Total Miles: 2377.4
From a distance, the mountains are beginning to show the early signs of autumn. Mixed amid the pervasive evergreens, the leaves of the huckleberry bushes are now mostly bright red with the occasional tinge of yellow, giving the forest a prototypical pop of fall color. Not only that, but each time we think we've seen the last of the berries, we're proven wrong yet again. The huckleberry bushes are flush with ripe fruit, with many berries growing to the size of a large marble.
Many of the huckleberry patches that distracted us with berry picking were the result of another common Pacific Northwest phenomenon: clear cutting. Like a patchwork quilt stretching for miles across seemingly randomly selected portions of sometimes impossibly steep slopes, clear cuts are one of my first memories of Washington when I moved to Seattle for graduate school in 2004. Though presumably serving a practical and necessary purpose, I remember being struck by their size, frequency, and the random pattern of their perimeters. Here, in a landscape thick with giant trees, large swaths of them had been laid low. It seemed oddly arbitrary and utterly devastating to these unfortunate tracts.

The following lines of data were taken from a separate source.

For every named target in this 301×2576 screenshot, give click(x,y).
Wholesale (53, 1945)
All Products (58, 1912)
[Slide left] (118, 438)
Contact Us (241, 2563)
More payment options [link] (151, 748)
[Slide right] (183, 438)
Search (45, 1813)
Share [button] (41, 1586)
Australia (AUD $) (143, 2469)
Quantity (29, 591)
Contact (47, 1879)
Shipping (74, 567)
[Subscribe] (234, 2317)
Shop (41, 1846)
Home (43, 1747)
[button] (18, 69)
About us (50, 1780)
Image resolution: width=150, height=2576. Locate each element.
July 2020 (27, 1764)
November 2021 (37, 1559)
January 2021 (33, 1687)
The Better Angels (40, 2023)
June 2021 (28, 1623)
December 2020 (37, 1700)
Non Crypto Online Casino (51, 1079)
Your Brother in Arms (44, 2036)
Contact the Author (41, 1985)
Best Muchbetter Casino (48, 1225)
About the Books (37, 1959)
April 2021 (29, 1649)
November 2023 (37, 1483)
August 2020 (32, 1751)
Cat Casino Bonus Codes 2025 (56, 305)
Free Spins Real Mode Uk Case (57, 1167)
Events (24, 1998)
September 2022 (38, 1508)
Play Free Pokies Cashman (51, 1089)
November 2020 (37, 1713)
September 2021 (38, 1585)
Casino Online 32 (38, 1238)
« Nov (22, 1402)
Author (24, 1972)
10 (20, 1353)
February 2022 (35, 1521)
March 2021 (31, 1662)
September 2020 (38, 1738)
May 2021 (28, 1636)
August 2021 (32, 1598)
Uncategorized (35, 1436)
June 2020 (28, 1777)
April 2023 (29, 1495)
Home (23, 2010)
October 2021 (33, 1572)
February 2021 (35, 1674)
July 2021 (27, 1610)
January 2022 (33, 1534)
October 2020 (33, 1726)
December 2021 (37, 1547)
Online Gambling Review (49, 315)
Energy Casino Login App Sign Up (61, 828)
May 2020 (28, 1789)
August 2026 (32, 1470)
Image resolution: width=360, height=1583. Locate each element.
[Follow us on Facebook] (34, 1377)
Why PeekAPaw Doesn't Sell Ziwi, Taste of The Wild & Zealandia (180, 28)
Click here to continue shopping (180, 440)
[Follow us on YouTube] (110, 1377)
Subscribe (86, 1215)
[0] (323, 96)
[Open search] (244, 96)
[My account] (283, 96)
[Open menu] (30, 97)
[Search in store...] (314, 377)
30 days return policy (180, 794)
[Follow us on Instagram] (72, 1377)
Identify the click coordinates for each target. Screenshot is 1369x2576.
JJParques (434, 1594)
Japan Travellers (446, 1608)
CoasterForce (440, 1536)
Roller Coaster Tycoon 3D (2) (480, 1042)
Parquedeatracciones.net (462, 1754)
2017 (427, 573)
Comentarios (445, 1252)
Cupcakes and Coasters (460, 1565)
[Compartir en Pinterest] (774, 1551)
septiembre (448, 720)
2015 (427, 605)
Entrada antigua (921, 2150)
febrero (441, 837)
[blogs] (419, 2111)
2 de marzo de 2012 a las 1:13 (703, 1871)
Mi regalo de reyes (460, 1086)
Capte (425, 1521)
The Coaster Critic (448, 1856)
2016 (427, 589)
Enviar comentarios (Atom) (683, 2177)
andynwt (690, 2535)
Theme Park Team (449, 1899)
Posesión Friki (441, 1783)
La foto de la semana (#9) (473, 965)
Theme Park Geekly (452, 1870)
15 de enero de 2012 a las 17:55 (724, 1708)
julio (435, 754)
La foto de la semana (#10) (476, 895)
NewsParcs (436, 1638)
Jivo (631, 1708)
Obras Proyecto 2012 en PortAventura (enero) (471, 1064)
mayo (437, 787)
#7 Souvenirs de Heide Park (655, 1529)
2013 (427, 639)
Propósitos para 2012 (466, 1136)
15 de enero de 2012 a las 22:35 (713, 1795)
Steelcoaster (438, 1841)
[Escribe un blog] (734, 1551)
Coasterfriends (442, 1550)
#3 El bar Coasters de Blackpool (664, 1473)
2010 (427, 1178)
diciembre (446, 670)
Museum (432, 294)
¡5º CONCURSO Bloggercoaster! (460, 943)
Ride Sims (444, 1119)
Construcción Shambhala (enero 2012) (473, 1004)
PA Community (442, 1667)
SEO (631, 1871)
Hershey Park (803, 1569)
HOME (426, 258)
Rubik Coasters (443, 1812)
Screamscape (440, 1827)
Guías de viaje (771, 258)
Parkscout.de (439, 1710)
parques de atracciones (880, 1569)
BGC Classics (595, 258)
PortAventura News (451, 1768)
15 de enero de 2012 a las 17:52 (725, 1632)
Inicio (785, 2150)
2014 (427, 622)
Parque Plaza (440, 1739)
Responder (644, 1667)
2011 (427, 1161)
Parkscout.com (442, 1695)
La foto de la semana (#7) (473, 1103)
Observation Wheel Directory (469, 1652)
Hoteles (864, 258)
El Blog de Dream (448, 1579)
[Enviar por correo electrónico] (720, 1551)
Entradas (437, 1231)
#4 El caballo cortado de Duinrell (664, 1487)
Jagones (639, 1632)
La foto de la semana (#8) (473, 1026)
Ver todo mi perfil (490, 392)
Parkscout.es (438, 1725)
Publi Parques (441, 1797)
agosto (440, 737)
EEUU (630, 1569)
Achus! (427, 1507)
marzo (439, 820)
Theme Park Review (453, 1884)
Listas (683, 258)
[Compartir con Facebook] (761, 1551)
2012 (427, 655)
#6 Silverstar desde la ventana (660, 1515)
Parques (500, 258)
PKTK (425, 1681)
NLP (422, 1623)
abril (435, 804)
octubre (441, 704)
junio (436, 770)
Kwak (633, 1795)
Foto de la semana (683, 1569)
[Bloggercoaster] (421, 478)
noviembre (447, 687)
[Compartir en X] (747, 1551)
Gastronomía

It was this initial impression I've thought back to several times in the past week as the trail has routinely crossed through clear cut after clear cut in the large portions of land that are not protected within a wilderness area in this part of the state. And where there are clear cuts, there are roads. Lots and lots of roads. In his fantastic and entertaining book about the Appalachian Trail, A Walk in the Woods, Bill Bryson discusses at length the history of the US Forest Service, focusing on its particular talent for one thing over all else: road building.
Though perhaps not quite the country roads that John Denver was singing about, by the time we crossed our 21st road for the day, it was hard to avoid thinking back on the US Forest Service's legacy of building roads. Ranging from level gravel to rutted jeep track to long since overgrown, it's easy to get a sense not only for how extensive the network of forest roads in this country is but for how long the practice of building roads simply to access stands of timber stretches back into our nation's history. For better or worse, that history was on full display today--yet another thought-provoking part of the PCT experience.